▶ STORED ROWS:
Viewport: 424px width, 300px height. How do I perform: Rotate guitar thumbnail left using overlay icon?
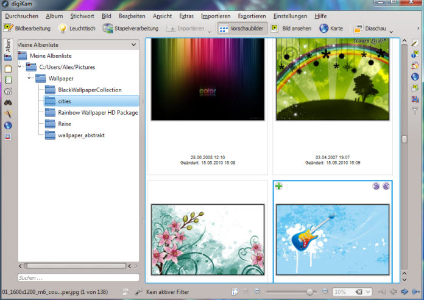tap(376, 186)
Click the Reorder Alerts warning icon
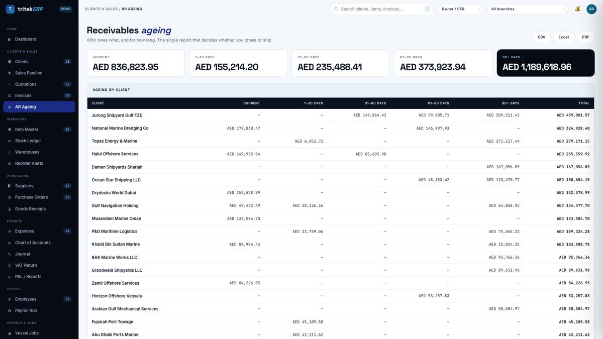 click(10, 163)
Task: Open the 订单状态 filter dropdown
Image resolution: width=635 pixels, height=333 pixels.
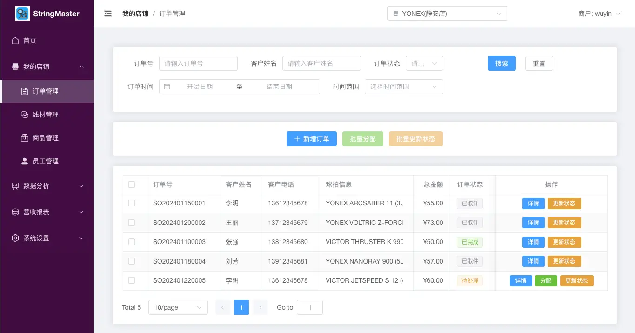Action: tap(424, 63)
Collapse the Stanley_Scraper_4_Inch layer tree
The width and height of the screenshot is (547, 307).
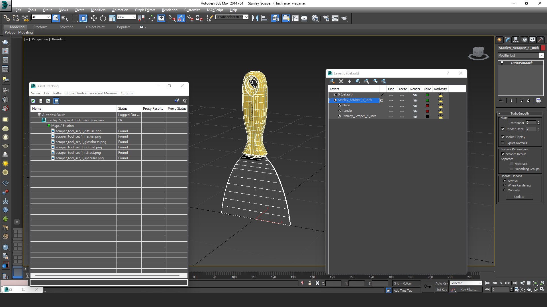[x=331, y=100]
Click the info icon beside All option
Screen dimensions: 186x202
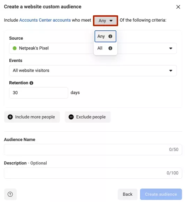tap(110, 48)
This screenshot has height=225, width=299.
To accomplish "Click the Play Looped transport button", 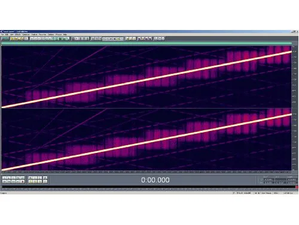I will (23, 178).
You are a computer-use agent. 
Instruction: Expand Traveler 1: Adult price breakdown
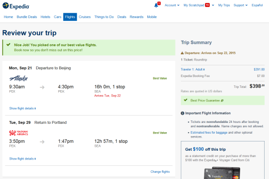point(193,69)
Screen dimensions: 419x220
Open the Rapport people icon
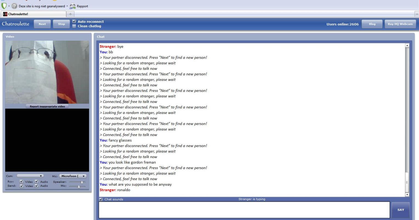(x=72, y=6)
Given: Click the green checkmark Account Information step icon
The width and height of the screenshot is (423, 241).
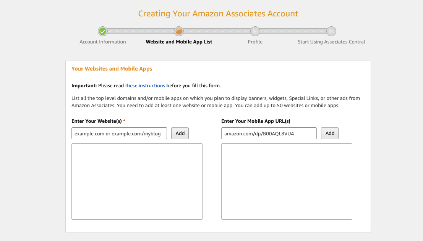Looking at the screenshot, I should tap(102, 32).
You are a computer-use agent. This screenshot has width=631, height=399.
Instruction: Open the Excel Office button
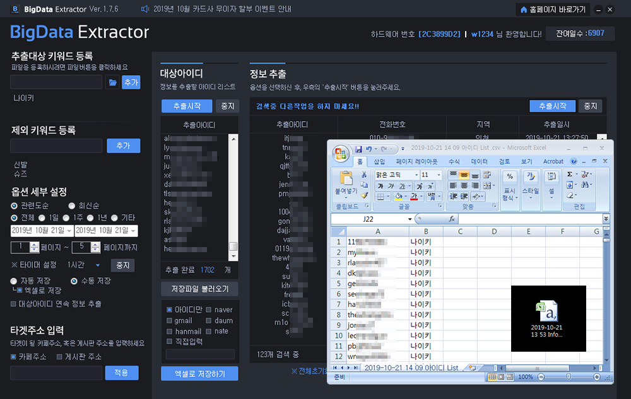(341, 153)
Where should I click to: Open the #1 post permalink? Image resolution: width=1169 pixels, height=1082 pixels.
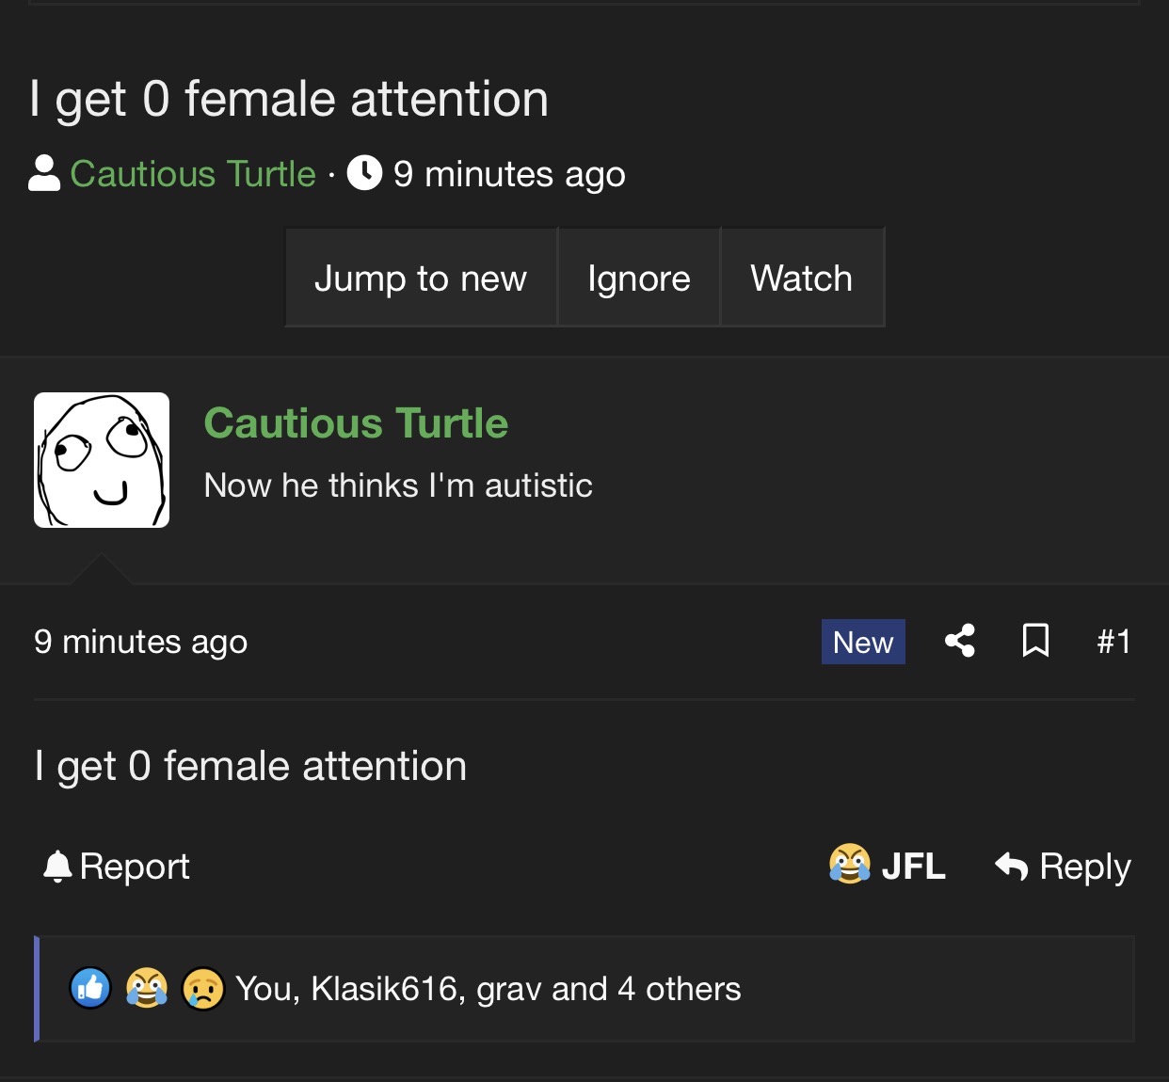1113,642
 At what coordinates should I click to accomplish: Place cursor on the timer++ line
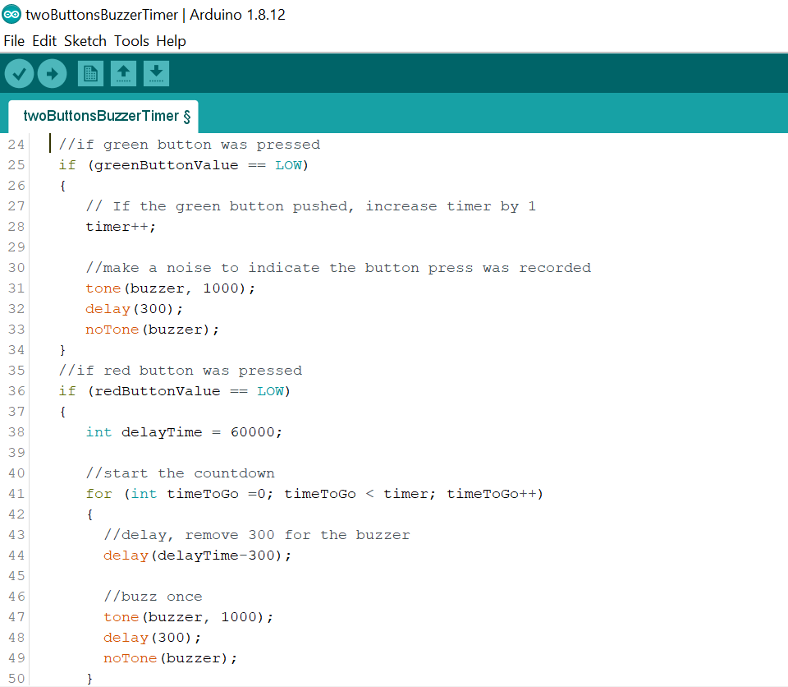pos(121,227)
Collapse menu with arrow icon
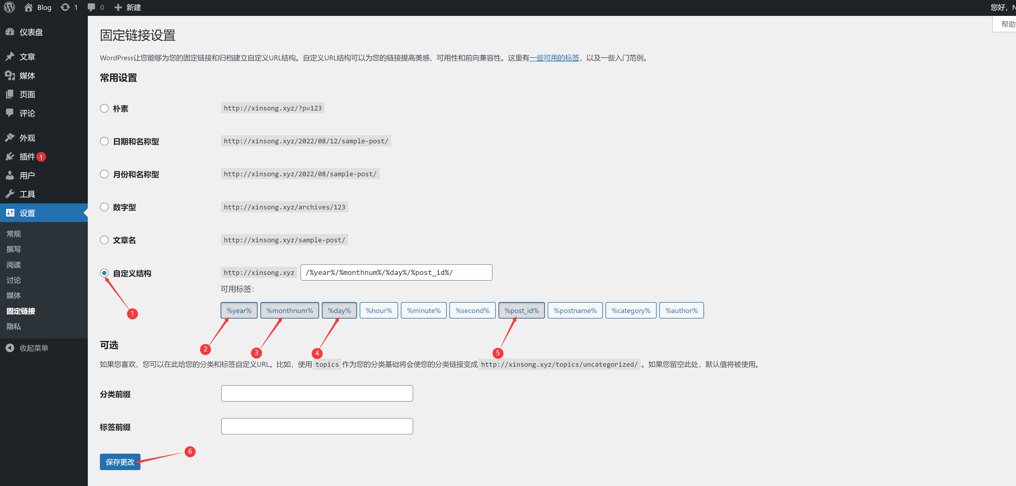This screenshot has height=486, width=1016. [x=10, y=348]
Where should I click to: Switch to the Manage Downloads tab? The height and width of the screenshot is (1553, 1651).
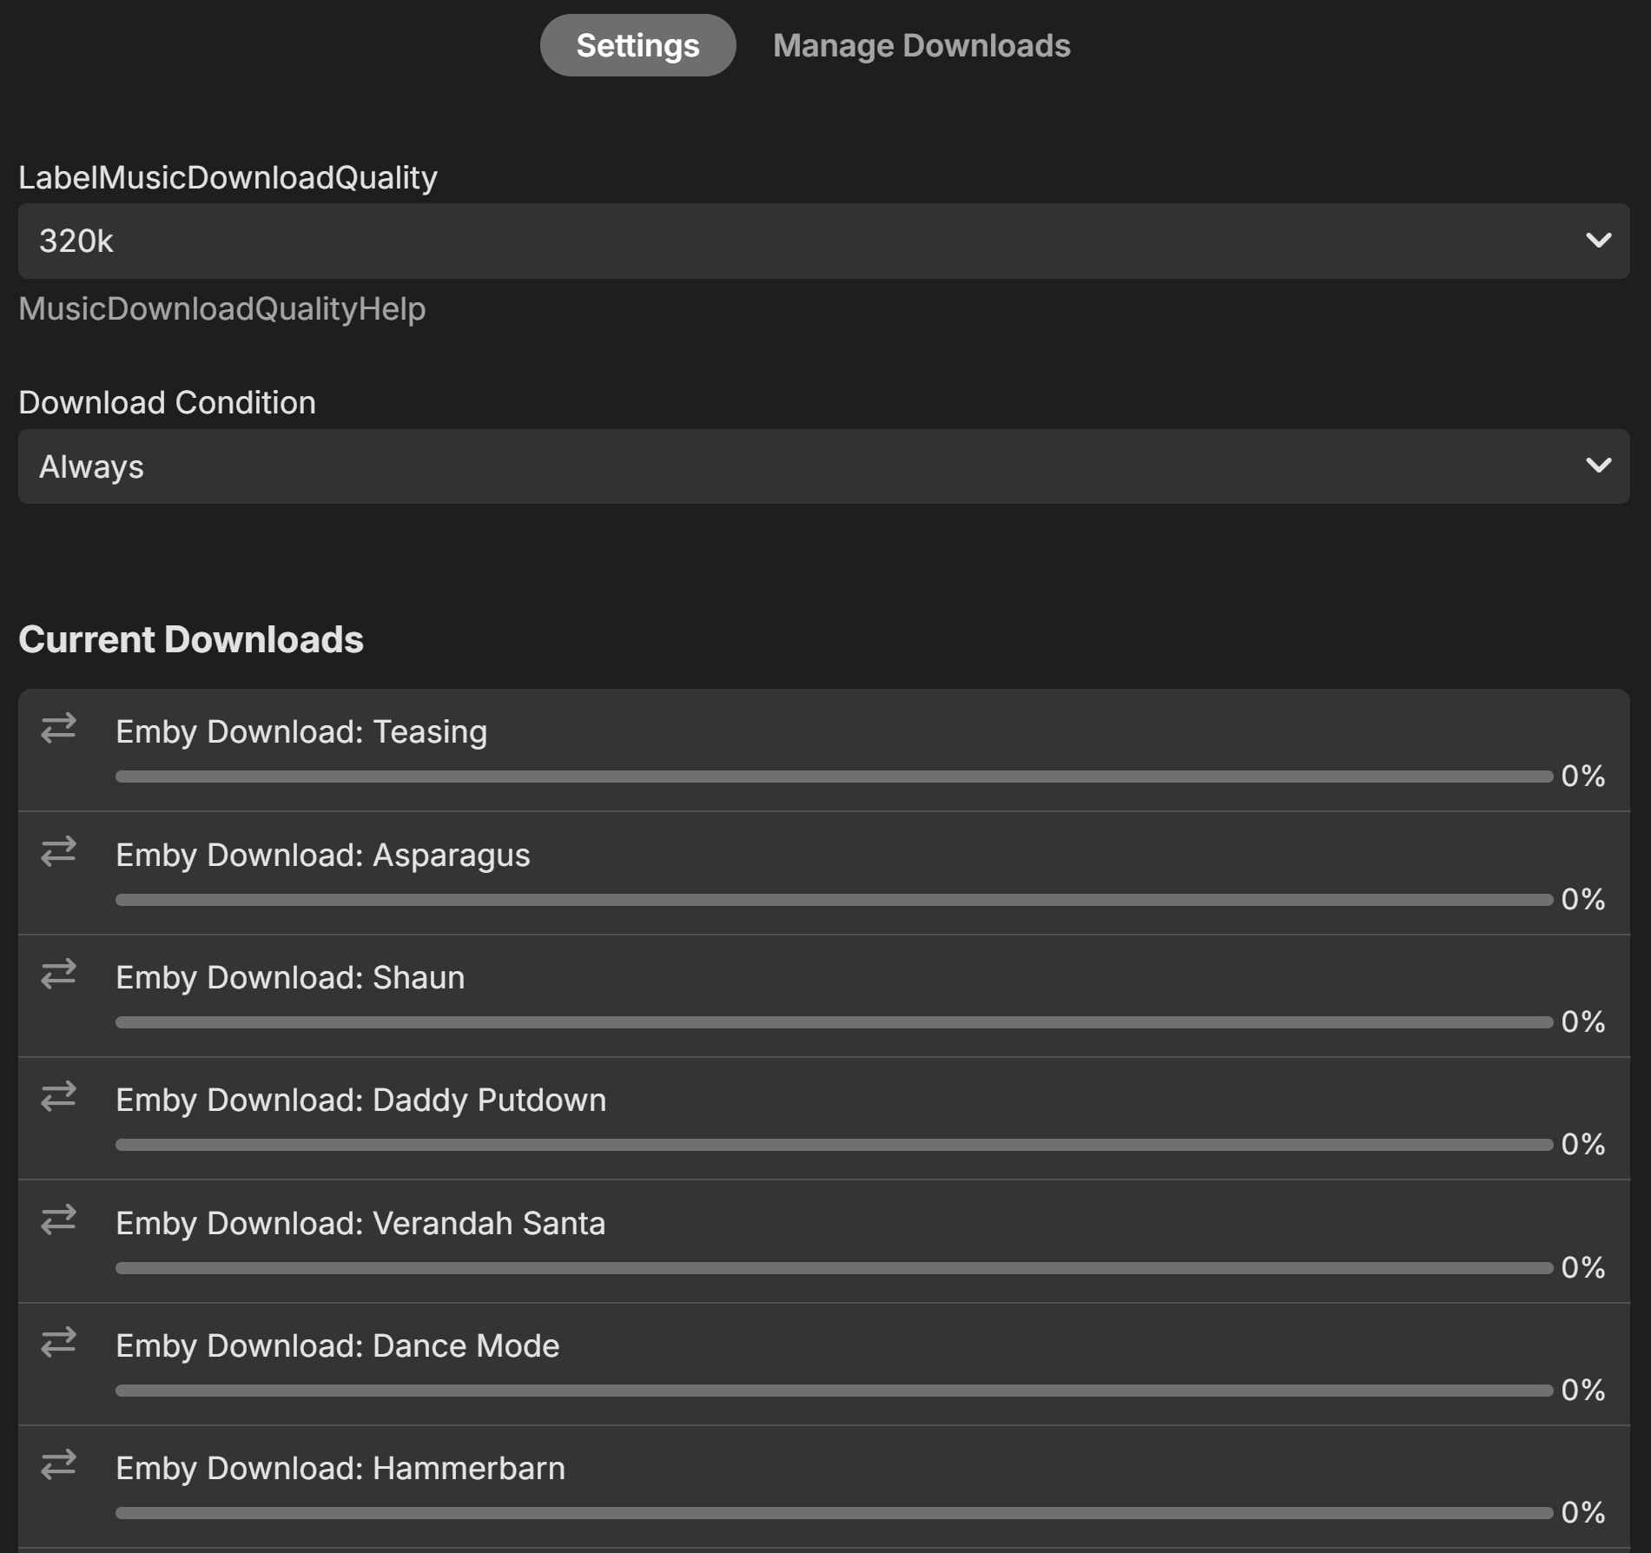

▶ TASK STATEMENT: Reproduce the material from the line containing "Screen dimensions: 419x220" through the end of the material, including both ends, with the pictures left out.

▶ SOLVED PROBLEM:
Screen dimensions: 419x220
Open the Rapport people icon
(x=72, y=6)
Given: Click the green checkmark Account Information step icon
The width and height of the screenshot is (423, 241).
Looking at the screenshot, I should tap(102, 32).
You are a computer-use agent. This screenshot has width=631, height=399.
Instruction: Open the Excel Office button
(341, 153)
Where should I click to: Open the #1 post permalink? Image resolution: width=1169 pixels, height=1082 pixels.
1113,642
 At what coordinates should I click to accomplish: Place cursor on the timer++ line
pos(121,227)
Collapse menu with arrow icon
This screenshot has height=486, width=1016. [x=10, y=348]
Where should I click to: Switch to the Manage Downloads tab? The height and width of the screenshot is (1553, 1651).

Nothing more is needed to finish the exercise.